After rain comes sunshine and rainbow.

5/17 is the International Day Against Homophobia, Transphobia and Biphobia(國際不再恐同日), which is also the day that legislative committees trial the special law about LGBT. They eventually pass a draft that fully in line with the referendum, which make Taiwan be the first Asia country that pass a law for LGBT.

Knuckles is on his way of finding his queen. When he arrived Taiwan and see a lot of rainbow flags, he wondered that these rainbow flags might be a clue of the location of his queen. He will give some operations about these flags, you are going to help him, or he'll spit on you.

• There are colors on these flags. The colors include: "Red", "Orange", "Yellow", "Green", "Blue", "Purple", which are the color of rainbow.

• Knuckles has a sequence of colors. Initially, the sequence is empty.

• Knuckles has several operations: insert, erase1, erase2, reverse, show.

  • insert <color> <dest>: means insert <color> after the location of <dest>. For example, insert Yellow 5 means insert a "Yellow" after the 5-th location. If <dest> is larger than the length of the sequence, just regard it as the last location of the sequence.

  • erase1 <dest>: means erase the color locates at <dest>. For example, erase1 4 will erase the 4-th color in the sequence. If <dest> is larger than the length of the sequence, just regard it as the last location of the sequence.

  • erase2 <color>: means erase all <color> in the sequence. For example, erase2 Purple will erase all the "Purple" in the sequence. After the operation, There should be no "Purple" in the sequence.
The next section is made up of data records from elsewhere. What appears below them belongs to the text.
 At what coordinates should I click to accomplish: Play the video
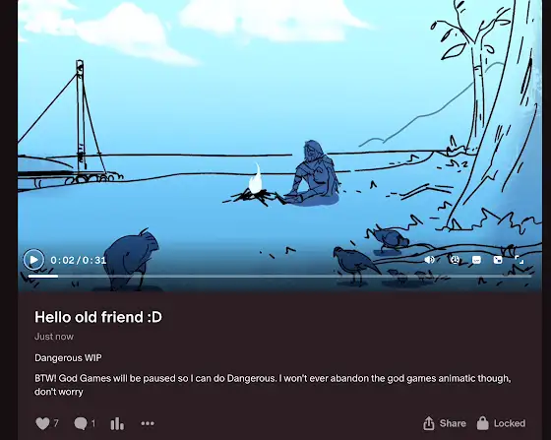[x=33, y=260]
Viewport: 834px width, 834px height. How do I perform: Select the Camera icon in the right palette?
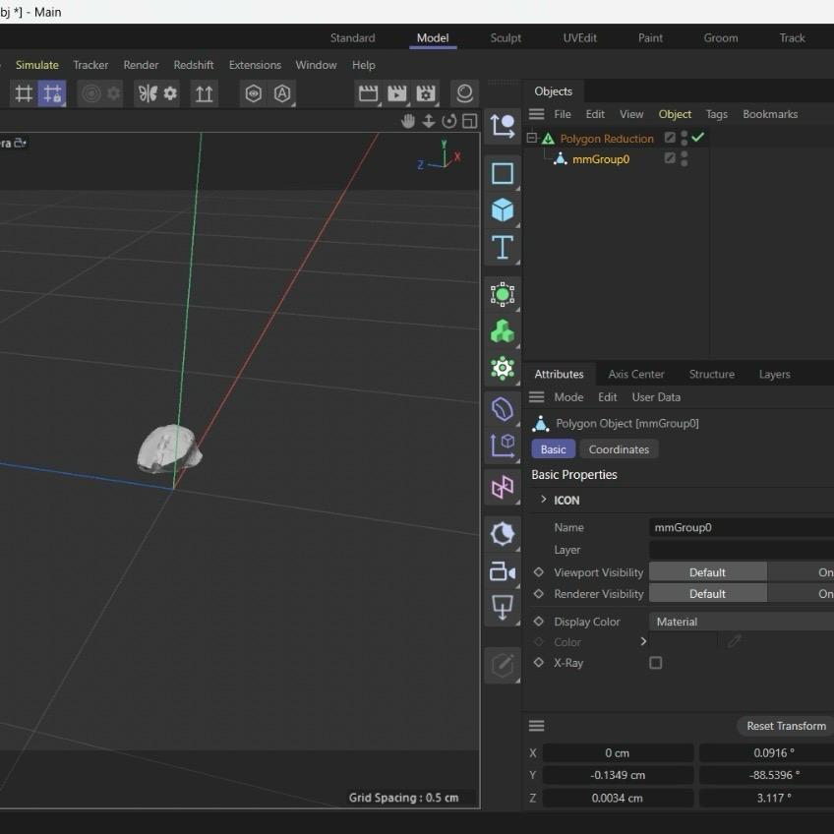pyautogui.click(x=503, y=571)
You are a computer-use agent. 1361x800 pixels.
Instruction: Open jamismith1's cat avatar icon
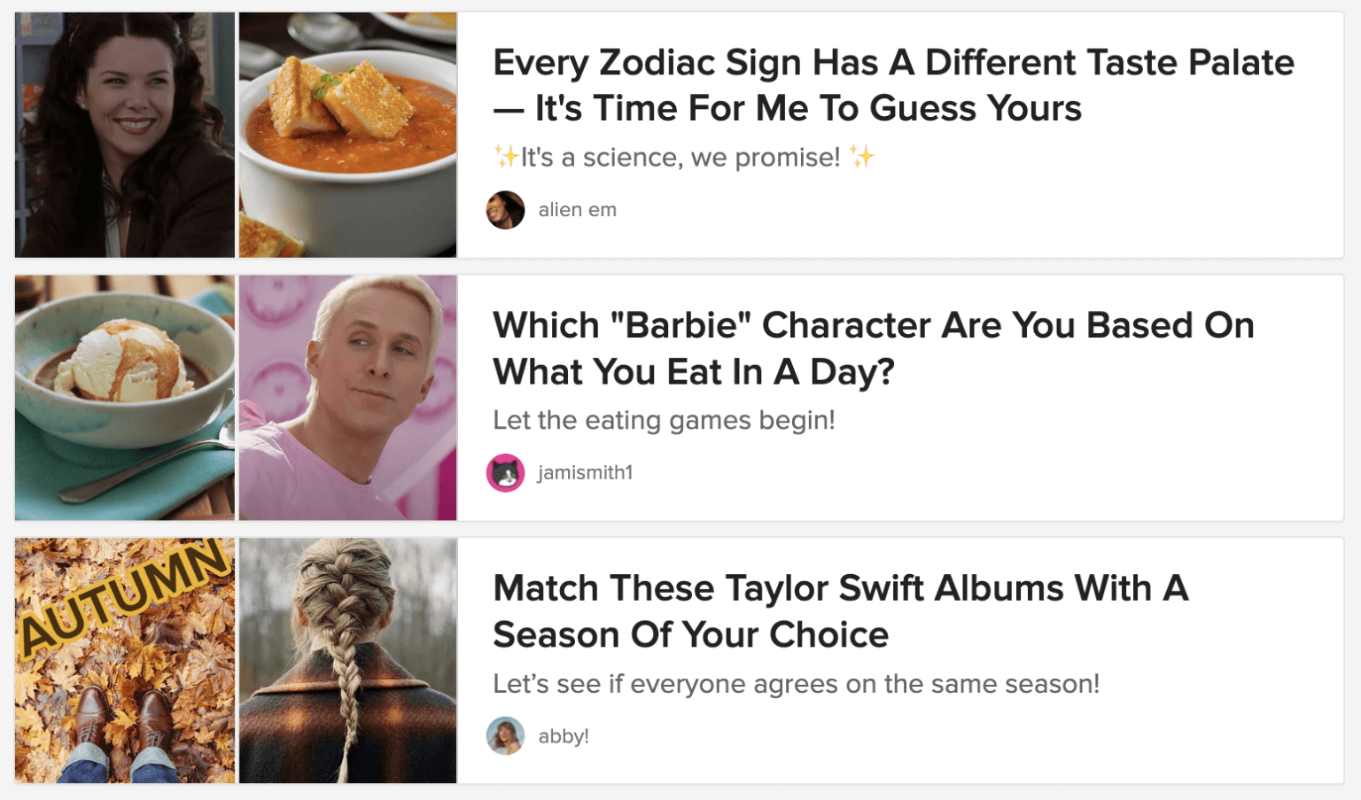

  • reverse <dest1> <dest2>: means reverse the elements from <dest1> to <dest2>. If the order was originally {"Yellow", "Purple", "Blue"}, after reversing, the order should become {"Blue", "Purple", "Yellow"}. If <dest1> or <dest2> is larger than the length of the sequence, just regard it as the last location of the sequence.

  • show: show the sequence according to the order.

You are going to implement a linked list that support these operations. We have implemented show operation, what you have to do is to implement the remaining operations: insert, erase1, erase2, reverse.

Input

The first line contains an integer n, indicates the number of operations.

There are n lines below. Each line contains one operations described above.

<color> will only appear the 6 colors described above.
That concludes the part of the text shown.